» EXERCISES TO COMPLETE:
1. Write out, word for word, the part of the Pearl Harbor passage that opens with the words containing "On Sunday morning, December" and closes with "next 60 years.".
2. Carry on the passage about the Pearl Harbor attack from its final sentence.

» GIVEN PASSAGE:

==*==

On Sunday morning, December 7, 1941, just before 8 a.m., Japanese forces launched a devastating surprise attack on U.S. naval base at Pearl Harbor near Honolulu, Hawaii. It was a thoroughly planned and executed assault on the U.S. Navy’s Pacific Fleet, sinking or severely damaging 19 ships and destroying or damaging more than 300 aircraft. While sailors, soldiers and Marines stationed there fought valiantly, there was no way to counter the tremendous onslaught. In all, more than 3,500 American men and women were killed or wounded. The 2,403 killed would be the largest single day loss of American life in an attack on the Unites States for the next 60 years.

By the time President Roosevelt had delivered his famous “Infamy” speech less than 24 hours after the first bombs fell on the island of Oahu, the Japanese had already formally declared war on the United States and the British Empire and attacked Malaysia, Hong Kong, Guam, Wake Island, the Philippines and Midway. There were also reports of American ships being attacked along shipping routes between Hawaii and the California coast. Three days later, Nazi Germany declared war on the United States. No longer could the U.S. keep a safe distance from the second world war raging on the other sides of the Atlantic and Pacific. The war kicked in our nation’s front door and it was time for Americans to wake up and fight for freedom.

==*==

» RECORD SET:
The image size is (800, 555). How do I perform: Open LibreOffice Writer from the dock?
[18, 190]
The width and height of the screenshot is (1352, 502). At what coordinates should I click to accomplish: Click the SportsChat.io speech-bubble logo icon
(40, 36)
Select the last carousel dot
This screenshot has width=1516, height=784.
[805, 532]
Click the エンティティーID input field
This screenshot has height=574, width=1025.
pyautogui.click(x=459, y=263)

==*==

» RESPONSES BY TASK:
1.
On Sunday morning, December 7, 1941, just before 8 a.m., Japanese forces launched a devastating surprise attack on U.S. naval base at Pearl Harbor near Honolulu, Hawaii. It was a thoroughly planned and executed assault on the U.S. Navy’s Pacific Fleet, sinking or severely damaging 19 ships and destroying or damaging more than 300 aircraft. While sailors, soldiers and Marines stationed there fought valiantly, there was no way to counter the tremendous onslaught. In all, more than 3,500 American men and women were killed or wounded. The 2,403 killed would be the largest single day loss of American life in an attack on the Unites States for the next 60 years.

2.
It is estimated 234 WWII veterans die each day and in 10 years, they will nearly all be gone. The death of retired U.S. Senator and WWII veteran Bob Dole this past weekend is a stark reminder that we don’t have much time left with them. That’s why we must take the time to hear their stories, preserve their legacy and honor their sacrifices. 

On this National Pearl Harbor Remembrance Day, the Veterans of Foreign Wars (VFW) encourages everyone to take a moment to remember the 2,403 victims tragically lost in the attack, and remember the defining moment when brave young American men and women rose up to defend our nation, help liberate the world from tyranny and become “The Greatest Generation.”